Segment Start: Information given

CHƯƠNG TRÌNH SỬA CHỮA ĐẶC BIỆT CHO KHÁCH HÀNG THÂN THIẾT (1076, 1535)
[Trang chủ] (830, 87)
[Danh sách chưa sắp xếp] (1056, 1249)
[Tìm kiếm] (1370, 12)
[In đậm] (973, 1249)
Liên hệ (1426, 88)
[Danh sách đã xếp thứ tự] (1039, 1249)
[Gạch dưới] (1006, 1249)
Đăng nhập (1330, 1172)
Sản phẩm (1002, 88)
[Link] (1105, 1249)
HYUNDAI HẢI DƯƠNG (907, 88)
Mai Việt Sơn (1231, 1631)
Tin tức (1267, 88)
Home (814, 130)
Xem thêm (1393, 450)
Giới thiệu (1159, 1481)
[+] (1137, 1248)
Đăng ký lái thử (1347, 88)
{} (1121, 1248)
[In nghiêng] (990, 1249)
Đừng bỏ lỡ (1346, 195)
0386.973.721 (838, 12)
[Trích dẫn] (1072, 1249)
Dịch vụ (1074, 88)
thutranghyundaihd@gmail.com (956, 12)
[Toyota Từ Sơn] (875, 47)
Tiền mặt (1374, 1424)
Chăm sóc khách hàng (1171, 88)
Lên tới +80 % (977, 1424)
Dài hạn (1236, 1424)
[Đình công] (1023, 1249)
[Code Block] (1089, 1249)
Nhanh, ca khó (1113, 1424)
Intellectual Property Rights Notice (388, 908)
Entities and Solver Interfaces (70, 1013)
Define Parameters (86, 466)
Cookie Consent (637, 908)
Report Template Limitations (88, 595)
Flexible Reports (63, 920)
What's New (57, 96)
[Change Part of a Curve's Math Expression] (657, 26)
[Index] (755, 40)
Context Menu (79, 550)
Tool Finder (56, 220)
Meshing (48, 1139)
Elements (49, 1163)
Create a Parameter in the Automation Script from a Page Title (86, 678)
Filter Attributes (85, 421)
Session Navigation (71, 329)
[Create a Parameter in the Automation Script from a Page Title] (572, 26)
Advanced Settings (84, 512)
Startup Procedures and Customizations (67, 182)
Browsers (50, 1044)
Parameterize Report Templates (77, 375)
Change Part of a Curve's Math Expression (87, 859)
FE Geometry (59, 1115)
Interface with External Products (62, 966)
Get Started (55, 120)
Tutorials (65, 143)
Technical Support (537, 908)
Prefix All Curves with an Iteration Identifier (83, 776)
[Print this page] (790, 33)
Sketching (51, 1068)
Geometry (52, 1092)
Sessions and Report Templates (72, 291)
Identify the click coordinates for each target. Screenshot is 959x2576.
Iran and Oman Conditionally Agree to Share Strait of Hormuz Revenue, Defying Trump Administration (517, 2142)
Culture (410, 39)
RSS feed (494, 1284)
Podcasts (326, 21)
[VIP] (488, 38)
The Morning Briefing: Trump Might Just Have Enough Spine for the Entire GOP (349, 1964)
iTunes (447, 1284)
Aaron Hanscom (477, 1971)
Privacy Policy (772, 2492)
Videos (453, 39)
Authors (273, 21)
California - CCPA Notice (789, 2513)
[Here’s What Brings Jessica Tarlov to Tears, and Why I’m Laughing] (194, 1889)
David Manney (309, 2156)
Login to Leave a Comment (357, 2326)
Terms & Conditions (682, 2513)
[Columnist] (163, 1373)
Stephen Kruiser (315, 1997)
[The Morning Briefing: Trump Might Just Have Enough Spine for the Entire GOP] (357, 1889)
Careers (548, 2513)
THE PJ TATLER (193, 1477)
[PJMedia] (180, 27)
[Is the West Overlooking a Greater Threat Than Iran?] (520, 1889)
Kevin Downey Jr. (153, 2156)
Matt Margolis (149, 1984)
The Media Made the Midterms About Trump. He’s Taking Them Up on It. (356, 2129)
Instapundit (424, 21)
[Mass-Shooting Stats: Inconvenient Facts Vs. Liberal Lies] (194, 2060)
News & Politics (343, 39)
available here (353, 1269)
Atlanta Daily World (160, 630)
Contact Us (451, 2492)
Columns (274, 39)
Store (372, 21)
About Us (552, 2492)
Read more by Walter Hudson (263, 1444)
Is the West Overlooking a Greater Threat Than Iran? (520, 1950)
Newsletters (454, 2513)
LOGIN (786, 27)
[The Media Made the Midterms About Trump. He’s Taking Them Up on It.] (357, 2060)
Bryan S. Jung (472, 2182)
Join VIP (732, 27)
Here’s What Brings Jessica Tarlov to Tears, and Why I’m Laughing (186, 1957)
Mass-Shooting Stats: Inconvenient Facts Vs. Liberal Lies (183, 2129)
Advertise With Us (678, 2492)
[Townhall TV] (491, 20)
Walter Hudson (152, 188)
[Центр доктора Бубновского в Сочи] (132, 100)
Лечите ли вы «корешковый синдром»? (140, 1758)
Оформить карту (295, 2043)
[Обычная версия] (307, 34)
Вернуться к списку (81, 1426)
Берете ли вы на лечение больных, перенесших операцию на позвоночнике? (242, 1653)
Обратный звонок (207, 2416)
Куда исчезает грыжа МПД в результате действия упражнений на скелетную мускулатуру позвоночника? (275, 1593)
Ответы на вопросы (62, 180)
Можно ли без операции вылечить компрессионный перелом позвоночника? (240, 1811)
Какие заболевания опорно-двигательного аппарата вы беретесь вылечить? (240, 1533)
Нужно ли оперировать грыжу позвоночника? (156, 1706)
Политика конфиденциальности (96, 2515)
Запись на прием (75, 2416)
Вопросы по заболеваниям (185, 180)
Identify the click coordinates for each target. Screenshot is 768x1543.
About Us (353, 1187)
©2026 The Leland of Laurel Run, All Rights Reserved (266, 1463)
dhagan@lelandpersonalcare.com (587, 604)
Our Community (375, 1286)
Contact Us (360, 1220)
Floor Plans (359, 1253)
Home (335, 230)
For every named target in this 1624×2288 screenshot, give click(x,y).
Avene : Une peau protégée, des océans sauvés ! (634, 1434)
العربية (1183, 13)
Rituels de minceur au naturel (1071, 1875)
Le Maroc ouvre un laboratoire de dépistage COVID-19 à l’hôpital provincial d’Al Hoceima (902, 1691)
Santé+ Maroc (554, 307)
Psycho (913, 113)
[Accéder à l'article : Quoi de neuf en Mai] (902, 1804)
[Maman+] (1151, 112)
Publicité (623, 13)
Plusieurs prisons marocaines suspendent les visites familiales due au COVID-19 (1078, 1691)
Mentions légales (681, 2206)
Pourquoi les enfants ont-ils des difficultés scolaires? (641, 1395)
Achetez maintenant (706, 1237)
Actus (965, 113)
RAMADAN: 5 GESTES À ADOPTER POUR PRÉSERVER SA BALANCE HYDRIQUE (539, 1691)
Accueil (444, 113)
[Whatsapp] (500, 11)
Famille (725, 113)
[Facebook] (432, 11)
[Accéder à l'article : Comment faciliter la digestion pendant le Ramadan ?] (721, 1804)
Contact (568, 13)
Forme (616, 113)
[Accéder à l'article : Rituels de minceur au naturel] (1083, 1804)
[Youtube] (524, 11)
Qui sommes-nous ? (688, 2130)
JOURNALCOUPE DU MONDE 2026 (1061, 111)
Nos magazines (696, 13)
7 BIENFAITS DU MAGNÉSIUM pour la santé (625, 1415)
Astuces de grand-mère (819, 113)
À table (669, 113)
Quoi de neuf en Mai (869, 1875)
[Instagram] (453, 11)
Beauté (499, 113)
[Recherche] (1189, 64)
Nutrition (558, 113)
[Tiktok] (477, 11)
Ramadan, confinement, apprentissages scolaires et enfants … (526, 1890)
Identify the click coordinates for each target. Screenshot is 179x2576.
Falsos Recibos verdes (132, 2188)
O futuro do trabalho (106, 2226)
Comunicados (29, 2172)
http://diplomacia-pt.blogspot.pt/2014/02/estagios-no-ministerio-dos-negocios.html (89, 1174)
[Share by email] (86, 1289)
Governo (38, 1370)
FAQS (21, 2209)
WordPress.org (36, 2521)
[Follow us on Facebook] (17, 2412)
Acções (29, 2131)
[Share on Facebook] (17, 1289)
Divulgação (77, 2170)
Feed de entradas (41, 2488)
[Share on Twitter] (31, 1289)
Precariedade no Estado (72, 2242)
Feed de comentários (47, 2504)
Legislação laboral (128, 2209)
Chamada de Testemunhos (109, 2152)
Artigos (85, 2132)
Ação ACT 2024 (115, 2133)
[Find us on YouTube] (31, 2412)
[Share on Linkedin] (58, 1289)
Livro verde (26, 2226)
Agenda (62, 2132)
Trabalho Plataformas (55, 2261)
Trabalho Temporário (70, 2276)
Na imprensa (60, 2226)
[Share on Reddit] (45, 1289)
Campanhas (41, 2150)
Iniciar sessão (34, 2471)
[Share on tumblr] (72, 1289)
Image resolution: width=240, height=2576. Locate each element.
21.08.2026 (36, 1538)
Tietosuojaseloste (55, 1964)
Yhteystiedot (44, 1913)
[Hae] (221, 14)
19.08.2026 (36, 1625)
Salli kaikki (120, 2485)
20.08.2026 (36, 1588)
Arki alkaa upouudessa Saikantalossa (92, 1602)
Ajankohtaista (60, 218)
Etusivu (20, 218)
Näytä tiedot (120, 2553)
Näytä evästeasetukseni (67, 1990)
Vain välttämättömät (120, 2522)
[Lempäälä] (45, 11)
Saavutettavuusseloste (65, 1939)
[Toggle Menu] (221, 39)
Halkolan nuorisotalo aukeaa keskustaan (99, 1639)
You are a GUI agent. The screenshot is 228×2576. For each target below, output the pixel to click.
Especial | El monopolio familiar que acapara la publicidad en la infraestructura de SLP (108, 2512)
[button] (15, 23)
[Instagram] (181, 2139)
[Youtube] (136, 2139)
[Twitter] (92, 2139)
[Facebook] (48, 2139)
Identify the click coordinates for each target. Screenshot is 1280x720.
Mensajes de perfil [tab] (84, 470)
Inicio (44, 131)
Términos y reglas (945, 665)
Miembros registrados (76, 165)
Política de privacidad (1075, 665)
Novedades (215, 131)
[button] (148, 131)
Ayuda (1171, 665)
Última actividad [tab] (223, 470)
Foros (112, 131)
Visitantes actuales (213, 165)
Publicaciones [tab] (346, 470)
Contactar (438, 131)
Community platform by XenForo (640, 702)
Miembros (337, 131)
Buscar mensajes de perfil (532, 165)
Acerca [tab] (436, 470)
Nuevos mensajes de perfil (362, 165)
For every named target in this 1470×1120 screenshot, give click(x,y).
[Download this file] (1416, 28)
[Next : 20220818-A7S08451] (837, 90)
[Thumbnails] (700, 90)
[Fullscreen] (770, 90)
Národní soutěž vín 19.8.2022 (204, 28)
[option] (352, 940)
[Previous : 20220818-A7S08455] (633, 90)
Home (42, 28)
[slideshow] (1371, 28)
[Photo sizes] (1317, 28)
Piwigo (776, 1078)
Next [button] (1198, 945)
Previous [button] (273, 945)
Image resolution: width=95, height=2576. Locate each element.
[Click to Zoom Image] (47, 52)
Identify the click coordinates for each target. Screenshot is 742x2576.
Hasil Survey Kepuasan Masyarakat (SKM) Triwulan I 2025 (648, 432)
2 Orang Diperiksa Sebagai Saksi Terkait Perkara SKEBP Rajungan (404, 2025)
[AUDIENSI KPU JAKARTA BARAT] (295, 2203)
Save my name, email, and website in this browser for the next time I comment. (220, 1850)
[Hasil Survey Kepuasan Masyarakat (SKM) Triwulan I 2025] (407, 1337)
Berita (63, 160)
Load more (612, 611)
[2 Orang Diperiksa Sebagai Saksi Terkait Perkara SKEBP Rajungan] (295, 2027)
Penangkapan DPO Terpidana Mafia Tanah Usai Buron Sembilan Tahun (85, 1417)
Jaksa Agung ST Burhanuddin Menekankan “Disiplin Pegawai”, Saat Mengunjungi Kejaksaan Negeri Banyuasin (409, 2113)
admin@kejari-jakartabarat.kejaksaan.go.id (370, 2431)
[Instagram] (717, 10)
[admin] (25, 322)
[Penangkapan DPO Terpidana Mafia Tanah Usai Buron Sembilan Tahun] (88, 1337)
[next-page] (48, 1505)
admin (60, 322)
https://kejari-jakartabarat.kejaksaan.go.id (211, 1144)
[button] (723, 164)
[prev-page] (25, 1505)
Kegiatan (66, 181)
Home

Segment End: Information given

* _Brief_
Reproduce the lines above, beginning at the line with "Ação ACT 2024 (115, 2133)" and stopping after the line with "[Lempäälä] (45, 11)", exactly as they are.

* _Your response_
Ação ACT 2024 (115, 2133)
[Find us on YouTube] (31, 2412)
[Share on Linkedin] (58, 1289)
Livro verde (26, 2226)
Agenda (62, 2132)
Trabalho Plataformas (55, 2261)
Trabalho Temporário (70, 2276)
Na imprensa (60, 2226)
[Share on Reddit] (45, 1289)
Campanhas (41, 2150)
Iniciar sessão (34, 2471)
[Share on tumblr] (72, 1289)
Image resolution: width=240, height=2576. Locate each element.
21.08.2026 (36, 1538)
Tietosuojaseloste (55, 1964)
Yhteystiedot (44, 1913)
[Hae] (221, 14)
19.08.2026 (36, 1625)
Salli kaikki (120, 2485)
20.08.2026 (36, 1588)
Arki alkaa upouudessa Saikantalossa (92, 1602)
Ajankohtaista (60, 218)
Etusivu (20, 218)
Näytä tiedot (120, 2553)
Näytä evästeasetukseni (67, 1990)
Vain välttämättömät (120, 2522)
[Lempäälä] (45, 11)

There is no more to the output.